The distrust of masternodes of the Dash network has a history. The fact is that at the initial stage of the Dash development, there was a so-called “instamine” (instant mining). According to the founder of Dash, it was unintended. Two million coins (with a total emission of 22 million Dash and a circulating supply of 8.3 million Dash) were produced within a few days after the network had been launched. Instamine may occur due to vulnerabilities in the mining algorithm, which fails to adequately adjust the difficulty level depending on demand. The project did not change protocol rules, neither did it relaunch the network. Given that a quarter of the coins currently in circulation were mined by just a few miners in the first week of the Dash existence, many masternodes are now controlled by those few "elected" participants.
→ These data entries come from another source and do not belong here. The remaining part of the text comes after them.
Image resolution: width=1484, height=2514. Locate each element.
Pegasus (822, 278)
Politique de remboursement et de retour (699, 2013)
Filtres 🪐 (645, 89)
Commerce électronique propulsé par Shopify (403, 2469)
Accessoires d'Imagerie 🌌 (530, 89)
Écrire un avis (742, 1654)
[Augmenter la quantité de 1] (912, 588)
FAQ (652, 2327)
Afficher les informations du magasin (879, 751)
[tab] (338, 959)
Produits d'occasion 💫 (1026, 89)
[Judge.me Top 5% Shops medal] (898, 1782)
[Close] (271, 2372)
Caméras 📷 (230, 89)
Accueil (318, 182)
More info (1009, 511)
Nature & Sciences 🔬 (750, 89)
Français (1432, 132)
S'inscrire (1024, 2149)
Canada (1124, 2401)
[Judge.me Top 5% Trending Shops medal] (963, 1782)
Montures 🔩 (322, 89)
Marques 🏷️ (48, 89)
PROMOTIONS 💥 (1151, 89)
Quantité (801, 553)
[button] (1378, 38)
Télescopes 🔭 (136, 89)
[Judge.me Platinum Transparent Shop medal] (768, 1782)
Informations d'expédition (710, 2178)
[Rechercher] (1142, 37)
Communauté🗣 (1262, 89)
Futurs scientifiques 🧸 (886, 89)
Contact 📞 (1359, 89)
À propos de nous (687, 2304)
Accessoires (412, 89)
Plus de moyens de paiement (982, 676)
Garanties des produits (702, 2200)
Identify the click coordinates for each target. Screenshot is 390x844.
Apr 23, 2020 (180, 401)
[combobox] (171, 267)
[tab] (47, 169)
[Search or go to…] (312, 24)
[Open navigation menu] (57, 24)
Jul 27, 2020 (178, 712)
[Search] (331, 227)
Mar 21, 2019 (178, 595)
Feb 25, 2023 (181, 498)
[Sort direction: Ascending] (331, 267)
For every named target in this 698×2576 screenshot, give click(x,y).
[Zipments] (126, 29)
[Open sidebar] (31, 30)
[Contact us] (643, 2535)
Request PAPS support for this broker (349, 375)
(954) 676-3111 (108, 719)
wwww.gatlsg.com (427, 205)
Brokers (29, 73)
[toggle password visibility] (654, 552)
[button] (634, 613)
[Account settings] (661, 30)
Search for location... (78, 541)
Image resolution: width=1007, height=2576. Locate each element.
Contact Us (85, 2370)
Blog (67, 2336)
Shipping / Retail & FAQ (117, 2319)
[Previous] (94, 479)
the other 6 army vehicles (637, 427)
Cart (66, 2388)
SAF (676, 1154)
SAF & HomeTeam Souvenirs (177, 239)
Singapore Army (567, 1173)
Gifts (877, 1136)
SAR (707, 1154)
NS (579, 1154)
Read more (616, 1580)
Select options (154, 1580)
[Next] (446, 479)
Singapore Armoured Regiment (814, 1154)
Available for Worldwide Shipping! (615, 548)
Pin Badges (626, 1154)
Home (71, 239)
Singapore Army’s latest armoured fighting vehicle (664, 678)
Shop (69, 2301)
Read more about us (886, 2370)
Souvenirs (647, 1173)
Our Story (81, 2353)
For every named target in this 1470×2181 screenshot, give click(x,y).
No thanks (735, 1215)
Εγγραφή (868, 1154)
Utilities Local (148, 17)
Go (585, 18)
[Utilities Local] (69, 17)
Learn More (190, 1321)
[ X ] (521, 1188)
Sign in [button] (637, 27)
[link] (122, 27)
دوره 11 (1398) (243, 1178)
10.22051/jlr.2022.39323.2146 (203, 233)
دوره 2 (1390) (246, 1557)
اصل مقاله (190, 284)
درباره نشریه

And so, although multiple mixing of coins theoretically should proportionately increase privacy, the coin may not even get out from under the control of one person owning various masternodes.
Sudhir Khatwani, editor in chief of Coinsutra, also notes that the privacy mechanism used in Dash “provides an analyzable metadata to find out the real sender/receiver." Also, serious issues were raised by the partnership announced in October 2016 between Dash and the compliance platform Coinfirm, which makes Dash "clean" in the eyes of the regulator through KYC and AML procedures, but very vulnerable from the users' point of view, as they seek anonymity. Anyway, at the moment, along with "instant payments" and "security," the Dash website still features the characteristic of "privacy," which promises protection of financial information, activity history, and balances via PrivateSend.